We don’t have exact specs on the Pixel 7 Pro yet, but if we were to take a guess, we’d think it would have a battery of around 5,000 mAh. That’s what the Pixel 6 Pro had and it’s generally what most mainstream smartphone makers manage to cram into their devices.

The Galaxy S22 Ultra also has a 5,000 mAh battery. It’s not a battery champion, but you can easily get through a day with it. We bet that the Pixel 7 Pro will give us the same result.

As for charging, the Galaxy supports up to 45W Fast Charge. The Pixel 6 Pro peaked at 30W and we’re not sure if Google is willing to push that particular envelope at that point. In any case, both phones come without a charger in the box. If you buy the official one for the device in question, you should be able to get a top-up for both in less than 2 hours.

Wirelessly, the Galaxy S22 Ultra can be charged with 15W pucks, while the Pixel 7 Pro should be able to do at least 23W, as that was what its predecessor was capable of.

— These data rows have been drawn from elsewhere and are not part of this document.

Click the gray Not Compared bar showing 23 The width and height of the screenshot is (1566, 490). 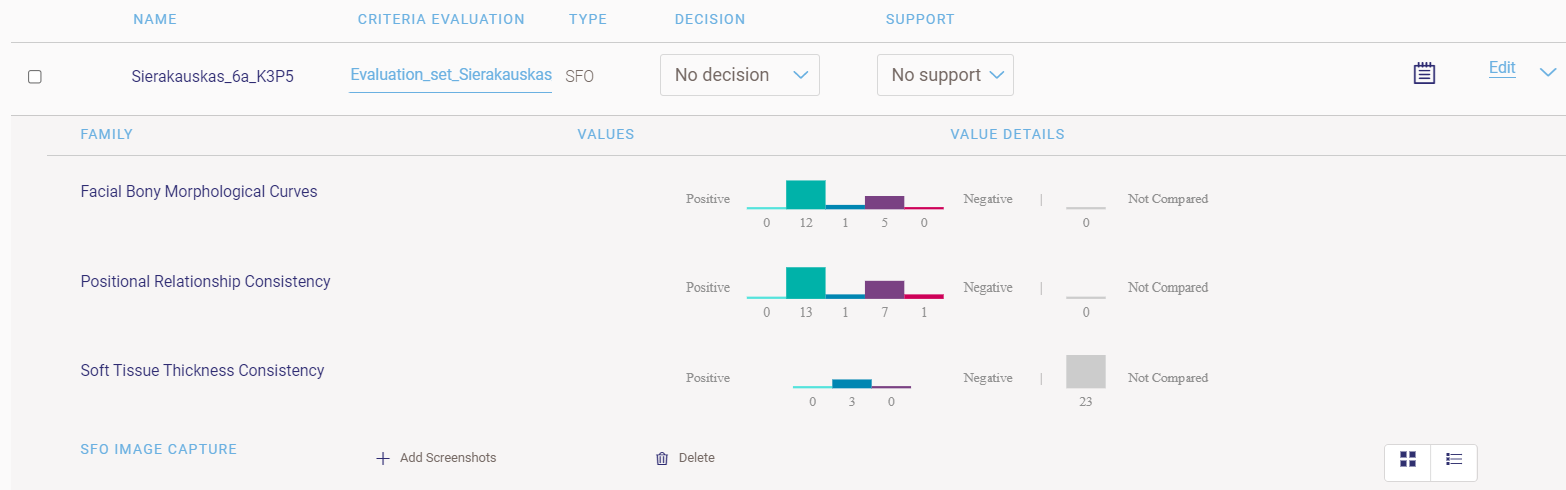[1085, 371]
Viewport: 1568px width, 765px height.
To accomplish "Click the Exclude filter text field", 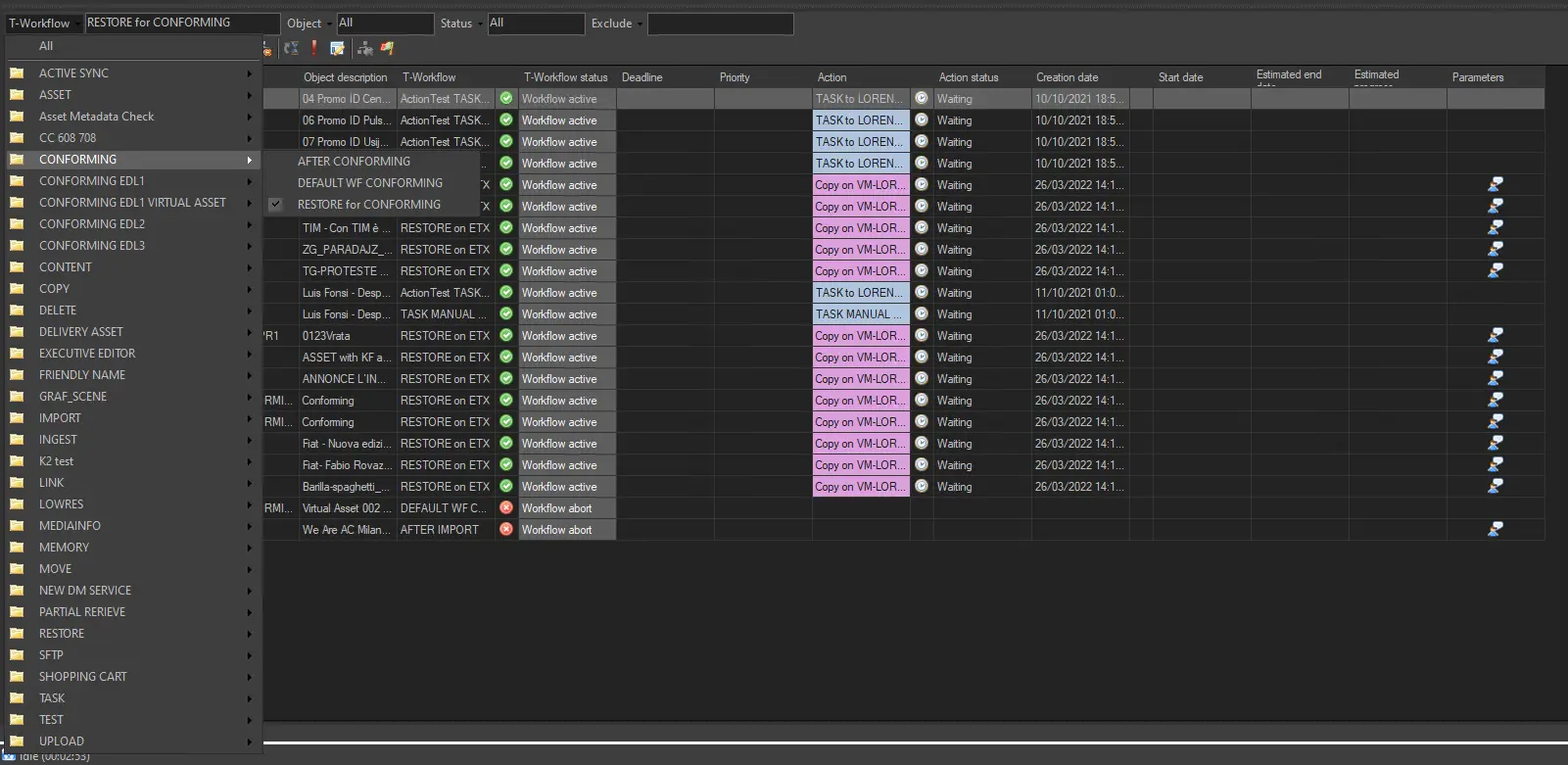I will [x=720, y=24].
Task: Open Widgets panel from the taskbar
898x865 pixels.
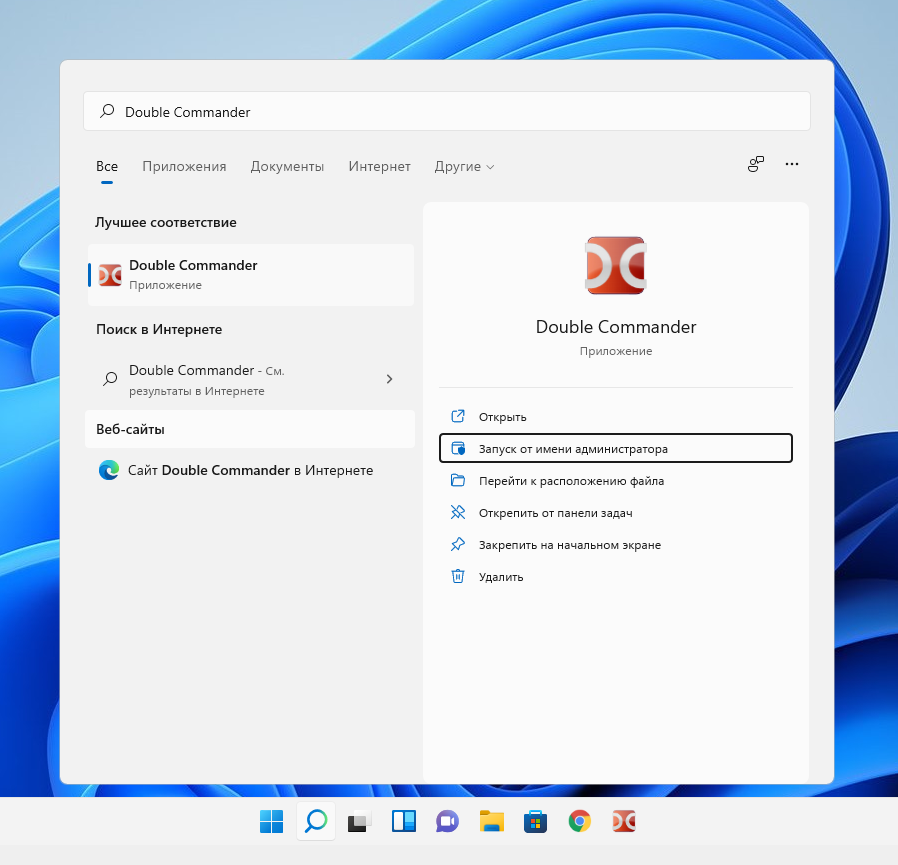Action: tap(403, 822)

Specifications comparison:

Merging all and viewing raw sheet data side by side currently looks like this:

So we have two phones that clearly do their own thing. The Pixel 7 Pro most likely won’t have the great zoom capabilities of the S22 Ultra, but we’re pretty sure it can give its main camera value for money. Well… while it costs less, yes. What remains to be seen is how the new Tensor will perform.

Summary and final verdict

The Google Pixel 6 series was a great new chapter for the Pixel line. What started as the Google Nexus – a niche phone for geeks – turned into the OG Google Pixel about 6 years ago. At the time, it looked like it was being delivered below its asking price. But after years of fine-tuning and balancing, Google found a balance. Its own design language, its own fantastic camera performance and its own AI loaded onto a phone that is reasonably priced by today’s standards.

Admittedly, the Pixel 6 phones had some issues for the first few months. If the Pixel 7 Pro irons out all the kinks and sticks to the landing, it may have just what it takes to pull loyalists away from the Galaxy S22 Ultra.